On Tue, Nov 04, 2014 at 08:15:32AM -0500, Jason Grout wrote:
> 
> I agree with both of you.  Given that a significant part of this
> article dwelt on the closed-source bug-reporting frustration, it
> might be even more interesting if the user was taken through an
> actual bug found in Sage, and the bug-reporting and bug-fixing
> process was described, emphasizing the open approach and the role
> the authors could play. 

May i witness that claiming "Sage has bugs" in an oral presentation
about Sage usually has a good impact. Not hiding problems is an
important feature of free software and it is important to advocate it.

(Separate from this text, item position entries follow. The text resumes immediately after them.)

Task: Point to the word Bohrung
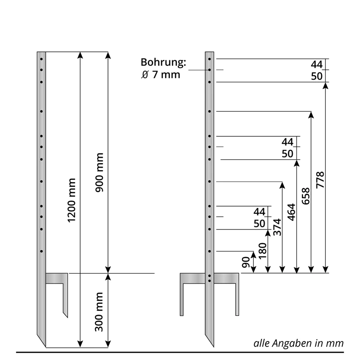(163, 63)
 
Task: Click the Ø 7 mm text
(161, 75)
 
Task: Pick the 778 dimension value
(320, 180)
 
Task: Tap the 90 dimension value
(246, 262)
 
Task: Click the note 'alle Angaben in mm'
(298, 343)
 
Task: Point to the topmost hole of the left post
(41, 59)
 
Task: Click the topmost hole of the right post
(210, 59)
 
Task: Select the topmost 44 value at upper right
(317, 64)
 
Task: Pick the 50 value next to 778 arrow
(317, 76)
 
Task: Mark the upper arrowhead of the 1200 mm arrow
(80, 54)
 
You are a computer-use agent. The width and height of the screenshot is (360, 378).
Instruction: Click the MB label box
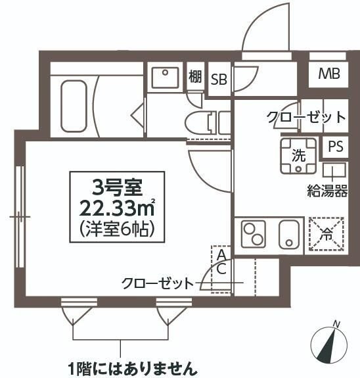tap(329, 74)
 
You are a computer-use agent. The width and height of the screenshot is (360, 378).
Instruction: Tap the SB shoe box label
tap(219, 80)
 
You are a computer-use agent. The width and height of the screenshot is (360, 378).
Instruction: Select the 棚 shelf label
tap(194, 77)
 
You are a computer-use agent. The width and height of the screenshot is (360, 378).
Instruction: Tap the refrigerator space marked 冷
tap(326, 233)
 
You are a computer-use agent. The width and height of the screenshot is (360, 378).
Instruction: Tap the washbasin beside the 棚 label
tap(163, 78)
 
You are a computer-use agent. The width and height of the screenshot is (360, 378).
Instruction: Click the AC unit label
tap(221, 260)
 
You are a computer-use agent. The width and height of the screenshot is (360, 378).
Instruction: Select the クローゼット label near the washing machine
tap(305, 118)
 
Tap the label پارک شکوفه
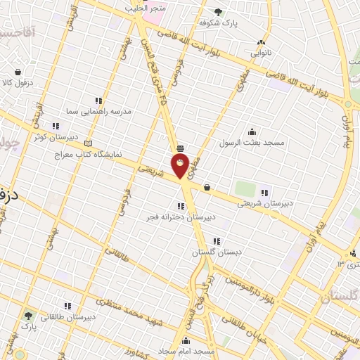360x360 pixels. click(218, 22)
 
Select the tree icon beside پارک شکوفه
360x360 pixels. click(218, 11)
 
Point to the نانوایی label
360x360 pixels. click(262, 51)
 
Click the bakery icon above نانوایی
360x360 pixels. click(262, 41)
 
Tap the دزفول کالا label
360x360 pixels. click(17, 82)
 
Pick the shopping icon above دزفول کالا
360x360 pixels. click(17, 71)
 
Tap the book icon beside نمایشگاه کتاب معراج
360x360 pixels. click(88, 143)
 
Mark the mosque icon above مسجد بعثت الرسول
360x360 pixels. click(252, 131)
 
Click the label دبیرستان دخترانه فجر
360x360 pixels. click(181, 217)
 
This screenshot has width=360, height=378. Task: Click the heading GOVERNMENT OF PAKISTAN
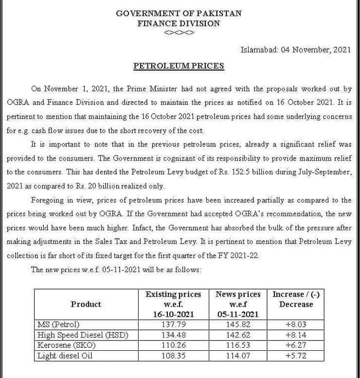(179, 13)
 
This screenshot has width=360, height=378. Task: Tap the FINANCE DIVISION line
(179, 23)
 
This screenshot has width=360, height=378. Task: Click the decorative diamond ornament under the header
(179, 33)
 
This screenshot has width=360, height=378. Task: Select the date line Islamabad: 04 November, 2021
(296, 50)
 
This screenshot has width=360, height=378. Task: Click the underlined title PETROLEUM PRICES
(179, 66)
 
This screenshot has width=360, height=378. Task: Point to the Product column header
(86, 304)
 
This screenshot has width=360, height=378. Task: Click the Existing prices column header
(173, 304)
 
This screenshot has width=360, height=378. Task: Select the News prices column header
(238, 304)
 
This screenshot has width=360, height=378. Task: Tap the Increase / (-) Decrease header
(296, 299)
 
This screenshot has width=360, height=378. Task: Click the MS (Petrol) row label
(58, 324)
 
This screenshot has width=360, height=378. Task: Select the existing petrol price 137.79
(173, 324)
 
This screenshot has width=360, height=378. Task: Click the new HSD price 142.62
(238, 335)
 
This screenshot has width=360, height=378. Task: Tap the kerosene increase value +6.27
(296, 345)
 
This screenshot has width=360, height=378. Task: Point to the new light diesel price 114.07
(238, 356)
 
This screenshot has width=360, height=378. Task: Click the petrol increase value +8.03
(296, 324)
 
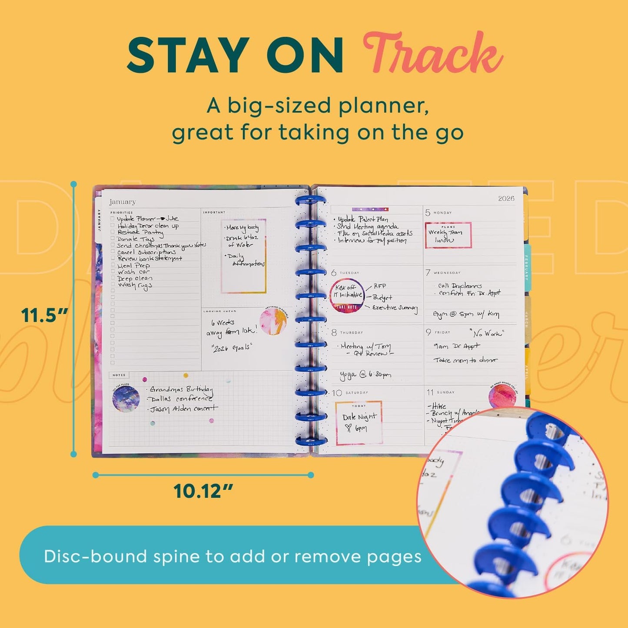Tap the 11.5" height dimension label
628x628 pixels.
pyautogui.click(x=45, y=315)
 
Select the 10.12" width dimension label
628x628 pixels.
pyautogui.click(x=203, y=492)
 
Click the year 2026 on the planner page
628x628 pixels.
pyautogui.click(x=506, y=199)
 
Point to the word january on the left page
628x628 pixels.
pyautogui.click(x=123, y=202)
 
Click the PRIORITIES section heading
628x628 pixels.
pyautogui.click(x=122, y=213)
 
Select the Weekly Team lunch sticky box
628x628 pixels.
pyautogui.click(x=448, y=235)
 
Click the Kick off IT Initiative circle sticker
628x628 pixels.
pyautogui.click(x=347, y=295)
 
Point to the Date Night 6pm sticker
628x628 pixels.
pyautogui.click(x=359, y=422)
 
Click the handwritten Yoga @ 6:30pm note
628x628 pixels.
pyautogui.click(x=366, y=374)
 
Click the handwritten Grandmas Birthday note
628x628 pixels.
pyautogui.click(x=181, y=389)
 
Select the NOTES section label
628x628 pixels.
pyautogui.click(x=119, y=375)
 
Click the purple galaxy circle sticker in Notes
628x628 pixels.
pyautogui.click(x=126, y=399)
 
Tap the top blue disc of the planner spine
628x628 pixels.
pyautogui.click(x=311, y=202)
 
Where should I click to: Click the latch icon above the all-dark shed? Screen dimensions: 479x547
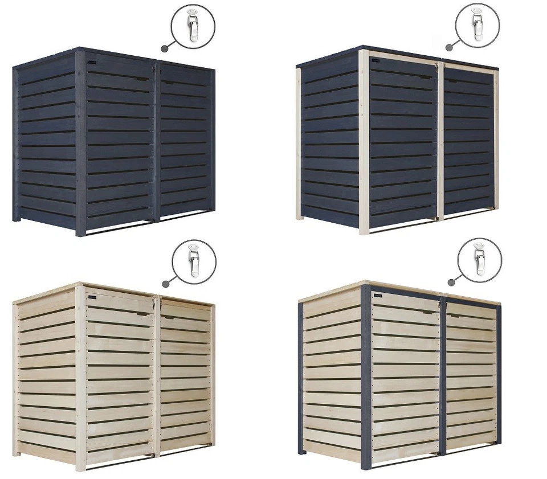pyautogui.click(x=194, y=26)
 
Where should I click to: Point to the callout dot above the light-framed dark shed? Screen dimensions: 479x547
pyautogui.click(x=448, y=48)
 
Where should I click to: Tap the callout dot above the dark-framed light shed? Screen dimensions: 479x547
pyautogui.click(x=450, y=281)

Four years ago, i was asked to present Sage during a workshop about
analytic combinatorics. This community really feels locked with Maple
(on which their historical code depends) since most bug they report are
not fixed (and they can not fix themselves). I wanted to show the
resolution of a problem i had for my own research
http://trac.sagemath.org/ticket/10063 but during the presentation i
wanted to show a simple integral, so i picked a random one which turned
out to be clearly false http://trac.sagemath.org/ticket/10923 this was
somehow even greater since now when i meet someone from there, i can
show how it has been fixed (especially in this case it was about
discussing with upstream, thanks to kcrisman). They are still
Maple-addict but we are working on that ;)

More recently, i gave a talk about Sage in a lab where some people are
working on braid groups. In the train, i was preparing a slide about
that and fell into the bug which is now
http://trac.sagemath.org/ticket/16059 Instead of avoiding it, i showed
how the Cayley graph was looking like a tree, and discussed about bug
reporting. Now the bug is fixed and it is clear that i will introduce my
forthcoming seminar (not about Sage) there by showing the progress made
on this (as well as the remaining problem about general groups defined
with relations that still have inconsistent hash functions).

So, do not fear with improvising computations during demos, the blue
screen of death is a good way to ask for help in the assembly, speak
about free software, and so on, we are not just selling a product.